En 1997, Abitibi-Price a fusionné avec Stone-Consolidated pour devenir Abitibi-Consolidated. En 2000, Abitibi-Consolidated a racheté Donohue avant de fusionner avec Bowater en 2007 et d’être renommée Abitibi-Bowater.

En 2009, Abitibi-Bowater s’est mise à l’abri de ses créanciers avant de renaître en 2011 sous le nouveau nom de Produits forestiers Résolu, dernière mouture en date… Depuis, Résolu a racheté Fibrek et des actifs de l’ancienne Tembec.

Sièges administratifs dégarnis

La transaction annoncée mercredi entre Domtar et Résolu va confirmer la perte du contrôle québécois de deux grandes entreprises forestières. Domtar, qui avait déjà été rachetée en 2007 par l’américaine Weyerhaeuser, avait son siège social à Fort Mill, en Caroline du Nord, mais avait conservé un centre administratif à Montréal qui emploie 350 personnes.

Depuis que Domtar a été rachetée l’an dernier par Papier Excellence Canada, qui a son propre siège social à Richmond, en Colombie-Britannique, on peut se demander comment Montréal pourra conserver et le siège social de Résolu, et le centre administratif de Domtar.

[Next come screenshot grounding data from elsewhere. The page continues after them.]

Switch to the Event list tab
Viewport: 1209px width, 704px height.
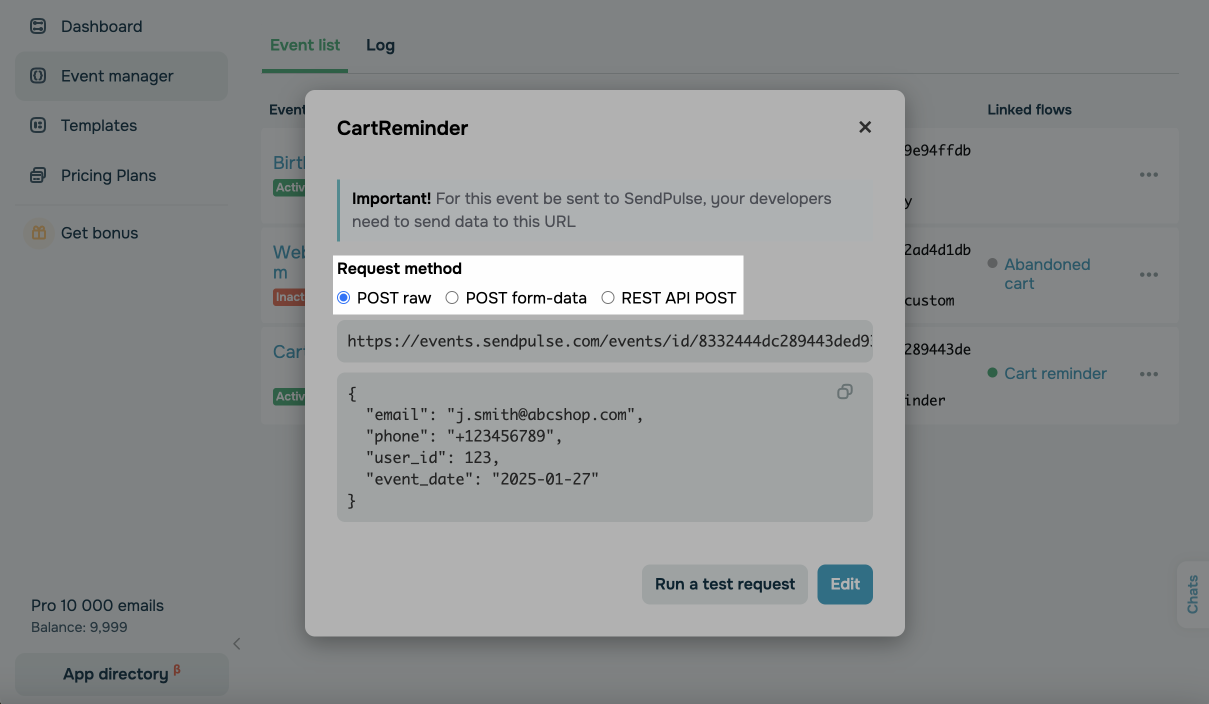tap(305, 45)
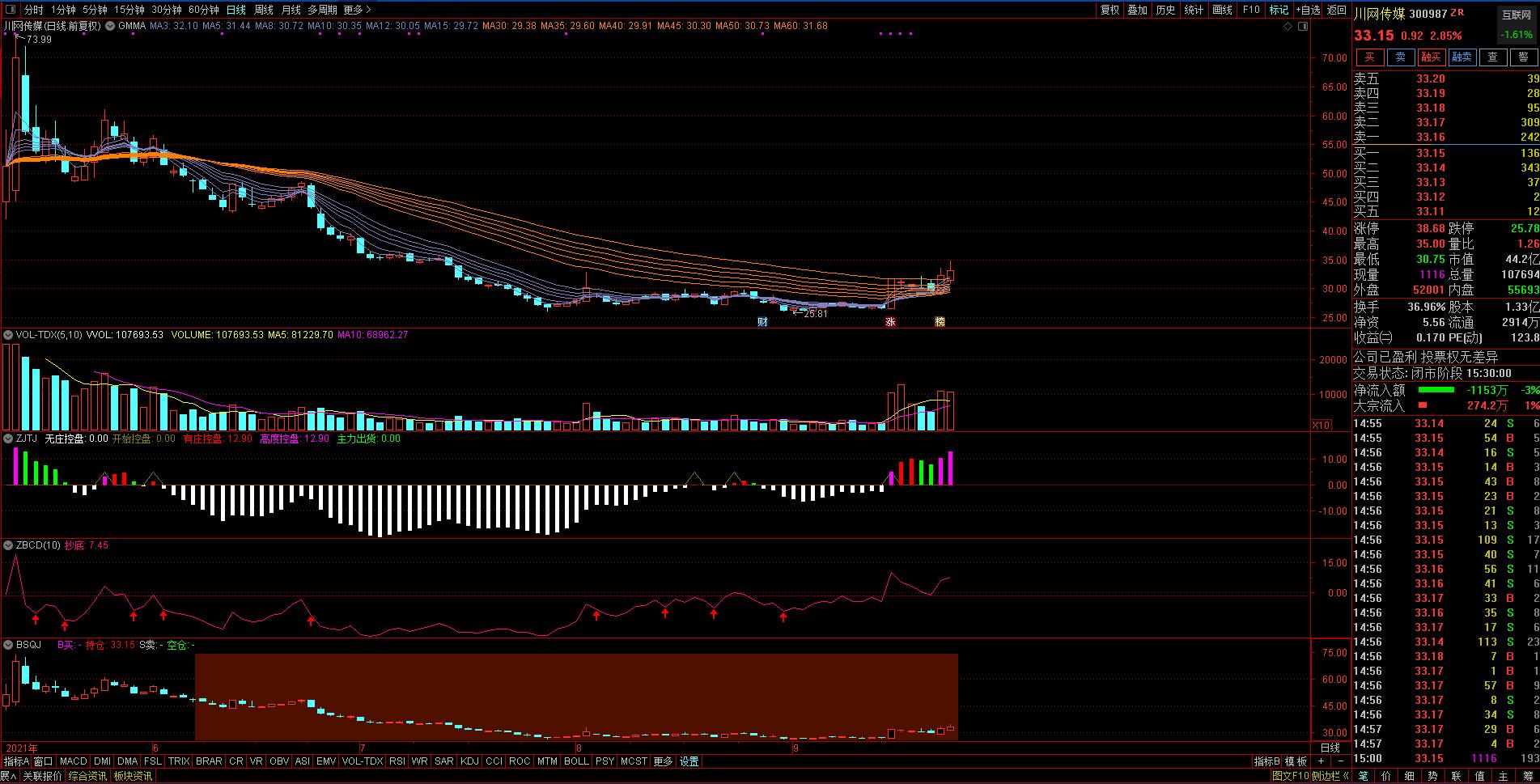Select the MACD indicator tab
The height and width of the screenshot is (784, 1540).
[x=73, y=761]
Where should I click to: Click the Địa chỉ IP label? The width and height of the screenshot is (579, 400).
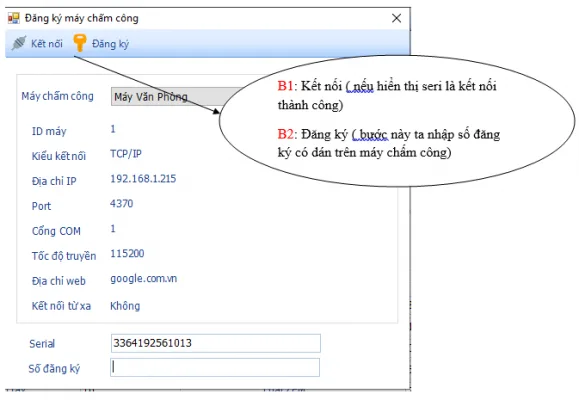coord(54,181)
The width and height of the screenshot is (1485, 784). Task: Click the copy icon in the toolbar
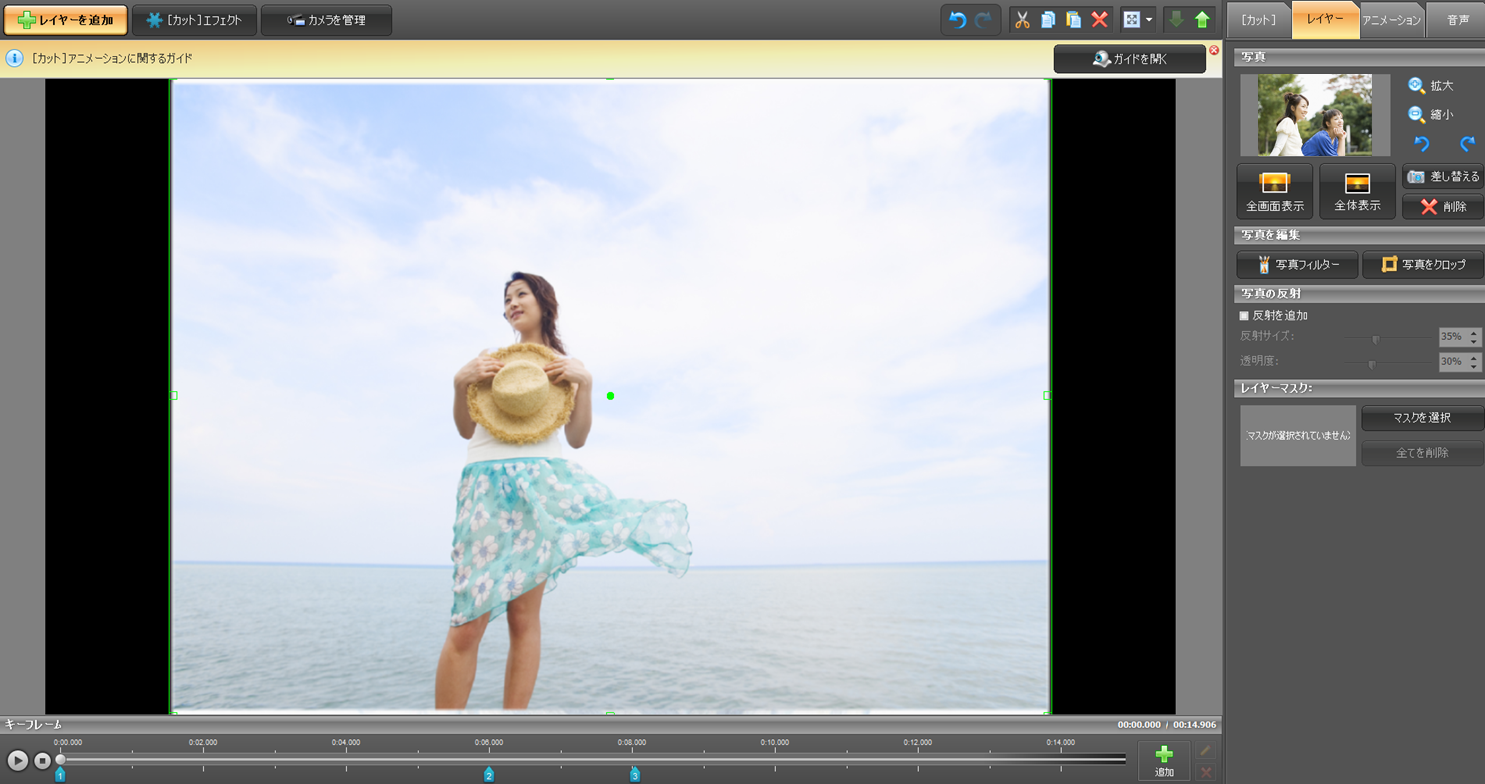tap(1048, 20)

Rémi Lalonde, PDG de Résolu, me disait mercredi que le siège social montréalais de son entreprise n’était nullement menacé et que c’est à partir d’ici que le groupe allait continuer de coordonner les activités de ses 40 installations industrielles québécoises et américaines.

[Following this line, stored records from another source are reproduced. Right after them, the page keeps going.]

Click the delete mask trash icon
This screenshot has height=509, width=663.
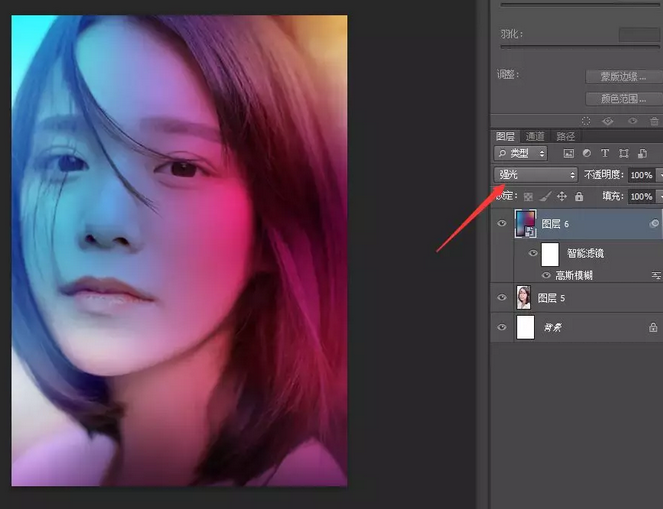[x=654, y=121]
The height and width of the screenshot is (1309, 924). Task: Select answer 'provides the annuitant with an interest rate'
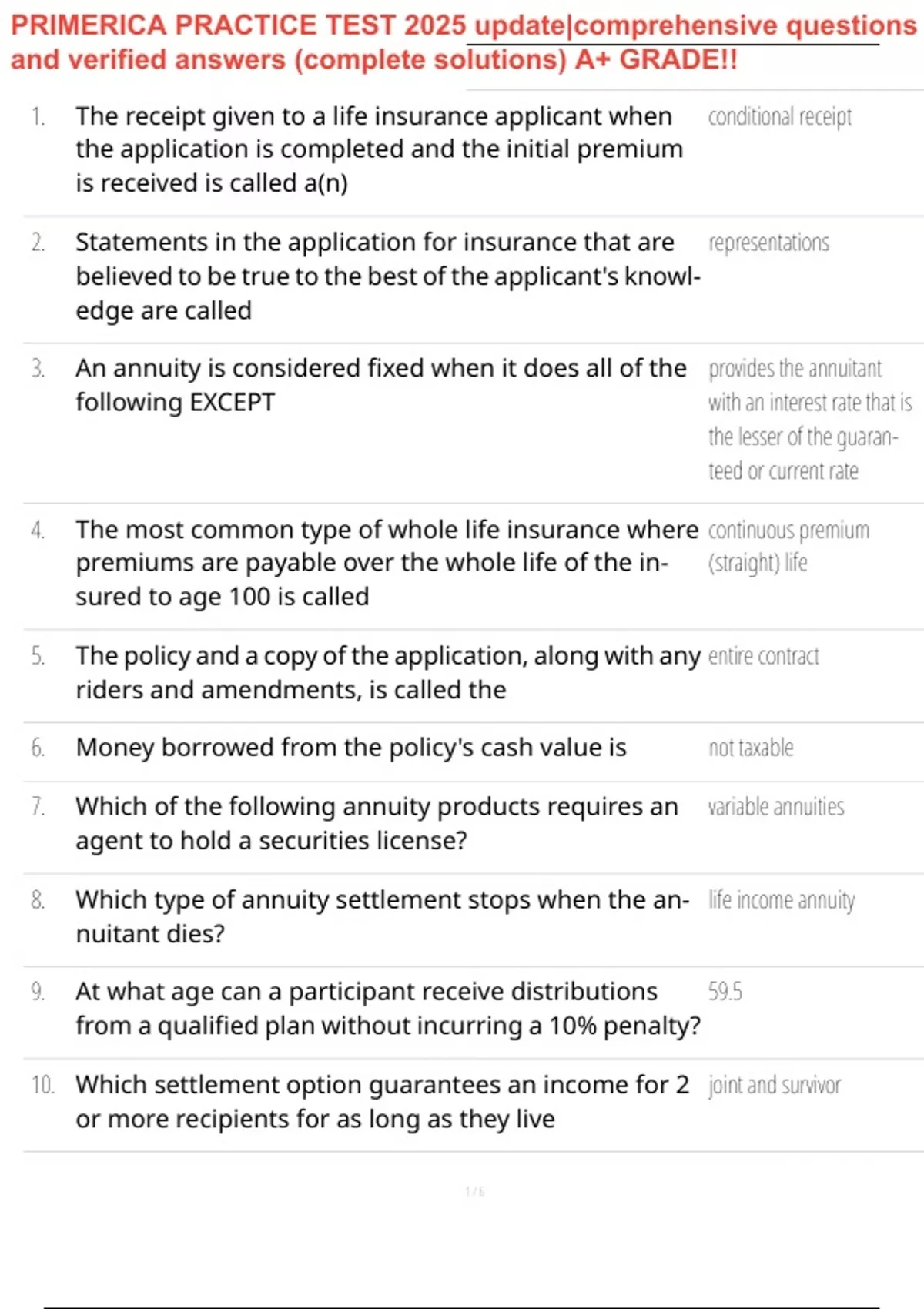click(810, 420)
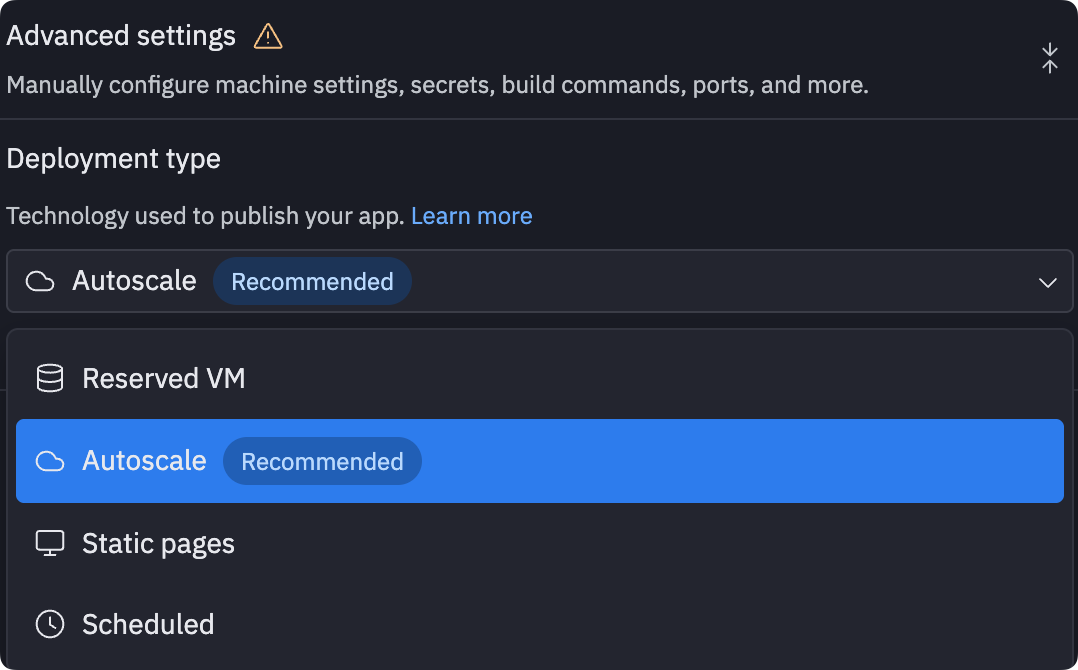Image resolution: width=1078 pixels, height=670 pixels.
Task: Select the highlighted Autoscale option
Action: pos(143,461)
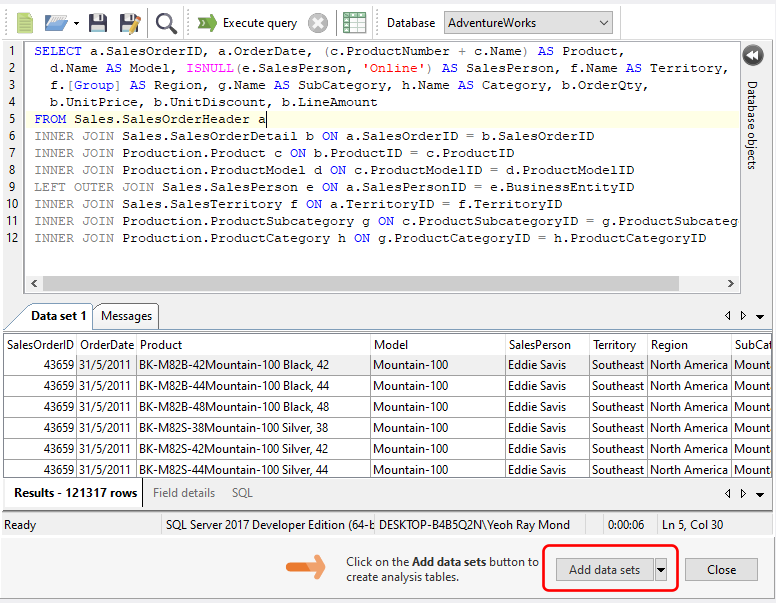
Task: Click the results grid table icon
Action: pos(353,22)
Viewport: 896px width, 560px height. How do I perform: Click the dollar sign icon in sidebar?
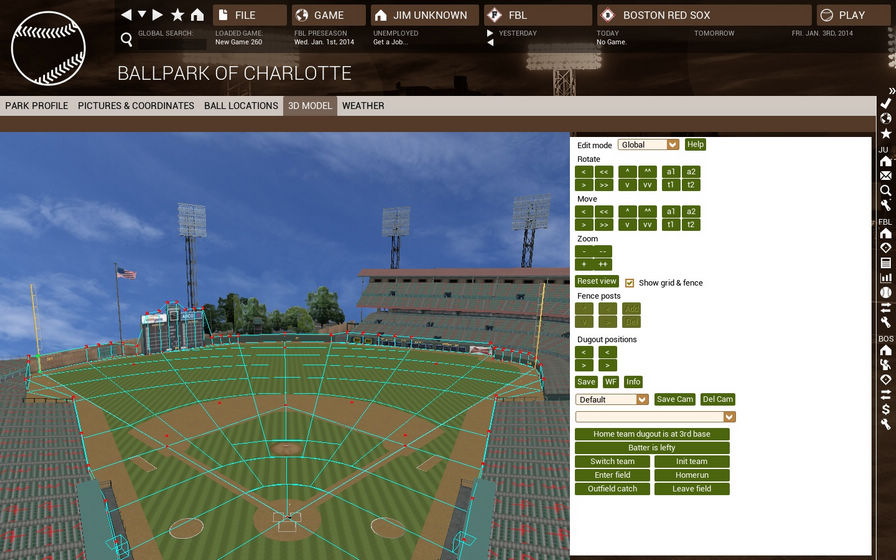(x=886, y=409)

Il y aura toutefois d’incontournables doublons avec le bureau montréalais de Domtar, où des coupes sont à prévoir, tout comme ultimement certaines activités du siège social de Résolu feront double emploi avec celles du siège social de Richmond, on pense ici aux finances ou aux affaires juridiques.

C’est ce qui se produit quand on devient le consolidé plutôt que le consolidateur.

Sur les activités globales de l’industrie de la forêt et les 130 000 emplois qui y sont rattachés dans les secteurs des première, deuxième et troisième transformations, l’impact de la vente de Résolu ne devrait pas trop se faire sentir, même si l’entreprise génère 30 % de l’activité de cette filière importante pour l’économie des régions.

Michel Vincent, directeur de l’économie et des marchés au Conseil de l’industrie forestière du Québec, rappelle que ce sont les entreprises familiales et les coopératives forestières qui constituent les fondements de l’industrie.

Outre les grands groupes comme Kruger ou la famille Filion, propriétaire de Chantiers Chibougamau, ou la famille Saputo, qui contrôle Produits forestiers Arbec, plusieurs grandes entreprises familiales sont actives dans le Bas-Saint-Laurent, sur la Côte-Nord, en Estrie, en Beauce ou dans les Laurentides.

« Cette activité-là va se poursuivre tout comme celle de Résolu. Le nouvel acheteur ne peut pas déplacer les usines, elles dépendent de la forêt, elles vont rester en opération », estime Michel Vincent.

Ce qui est théoriquement vrai. Mais si un coup dur arrive, si les résultats ne sont pas ceux attendus, le nouveau propriétaire n’aura pas nécessairement la patience et la sensibilité d’exploiter ses usines à perte dans l’attente d’une embellie. C’est le privilège du consolidateur, c’est le lot du consolidé.